HARRIS-TEETER OFFERS MORE FOR WINN-DIXIE STORES
MATTHEWS, N.C. -- If Harris-Teeter here had designs on expanding throughout the Southeast, Winn-Dixie Stores might have been able to make its creditors very happy.Winn-Dixie said Harris-Teeter, a division of Ruddick Corp., Charlotte, N.C., has bid $16.75 million for nine Winn-Dixie locations in North Carolina, or an average of about $1.86 million per store. Bids for the remaining 70 stores that Winn-Dixie
July 18, 2005
Mark Hamstra
MATTHEWS, N.C. -- If Harris-Teeter here had designs on expanding throughout the Southeast, Winn-Dixie Stores might have been able to make its creditors very happy.
Winn-Dixie said Harris-Teeter, a division of Ruddick Corp., Charlotte, N.C., has bid $16.75 million for nine Winn-Dixie locations in North Carolina, or an average of about $1.86 million per store. Bids for the remaining 70 stores that Winn-Dixie is seeking to sell at an auction this week averaged only about $313,000 per store.
Analysts said Harris-Teeter's upscale positioning and regional strength may justify the high price it is paying to bolster its presence in its core markets, however.

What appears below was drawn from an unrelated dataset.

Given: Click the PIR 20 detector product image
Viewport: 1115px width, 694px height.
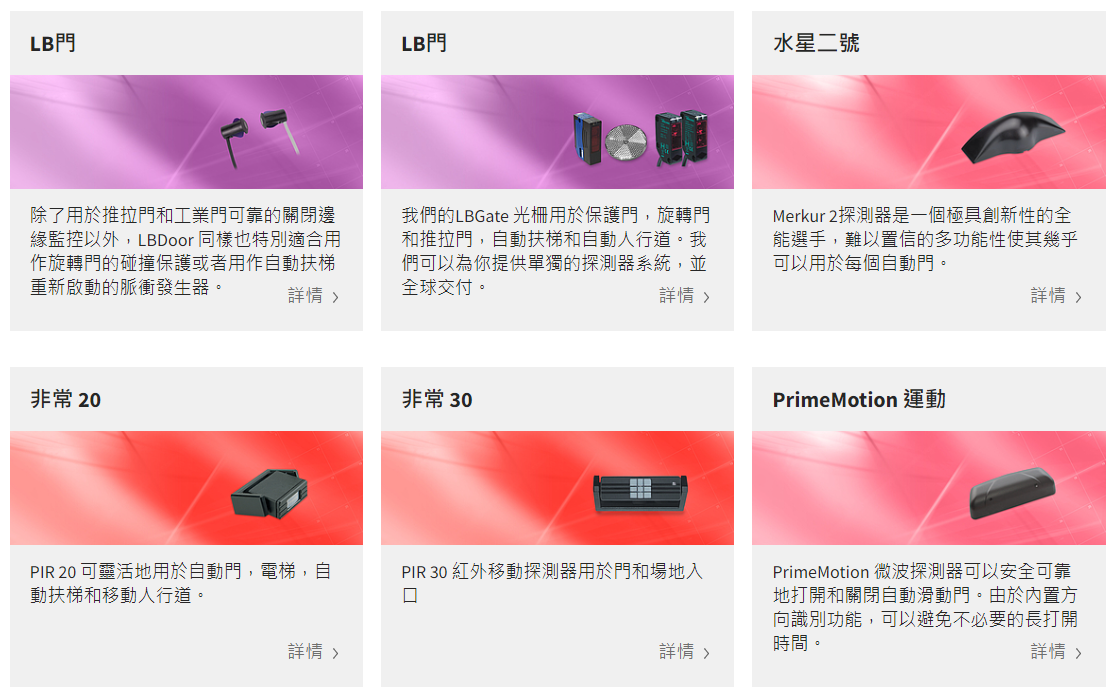Looking at the screenshot, I should (186, 488).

"The price may be high if you view it in the context of the kind of business Winn-Dixie was doing, but Harris-Teeter's business is not constrained by or even correlated with the business Winn-Dixie did at a location," said Russell Jones, retail director at New York-based turnaround firm Alix Partners. "Part of it is that Harris-Teeter can do better at those locations than Winn-Dixie was ever going to do, given the competitive landscape, and part of it is that the Harris-Teeter model can tolerate a little more cost for capital. They are willing to make a little bigger investment in building a store, so they are going to be willing to pay a little more."
A spokesman for Harris-Teeter declined to comment on the bids.
Jones said Winn-Dixie had some good locations, although he could not comment specifically on the sites Harris-Teeter had bid on. Those stores included four in the Greensboro-High Point market, three in the Charlotte area and two in the Raleigh-Durham market.
"Winn-Dixie's problems were not about the locations, they were about the market position they had," Jones said, noting that Winn-Dixie probably "suffered the most" from Wal-Mart's expansion in the Southeast. "They had the least in terms of an alternate vision of why people would want to shop there."
Neil Stern, a senior partner at McMillan Doolittle, Chicago, agreed that some Winn-Dixie sites could be suitable for Harris-Teeter.
"Harris-Teeter in particular looks for upscale markets," he said. "There's great value in a very few of those Winn-Dixie stores."
Of the nine stores Harris-Teeter bid on, the most expensive was a Winn-Dixie Marketplace location at the High Point Mall, for which Harris-Teeter offered $5.22 million. It also offered about $3.5 million each for a Marketplace store in Raleigh and another at the Weddington Corners Shopping Center in Matthews. It offered $2.7 million for a Marketplace store in Huntersville, which, like Matthews, is a Charlotte suburb.
The 79 stores for which Winn-Dixie received bids are among the 326 that the company said it would dispose of as part of its bankruptcy reorganization. The company said it would seek to shutter the remaining locations and market them to bidders other than supermarket operators.
"My opinion is that we could lose all of Winn-Dixie's locations and not be at a loss for places to buy groceries," Jones said.
Other bidders for the 70 Winn-Dixie stores not bid on by Harris-Teeter include Supervalu, Minneapolis, and Bi-Lo, Mauldin, S.C.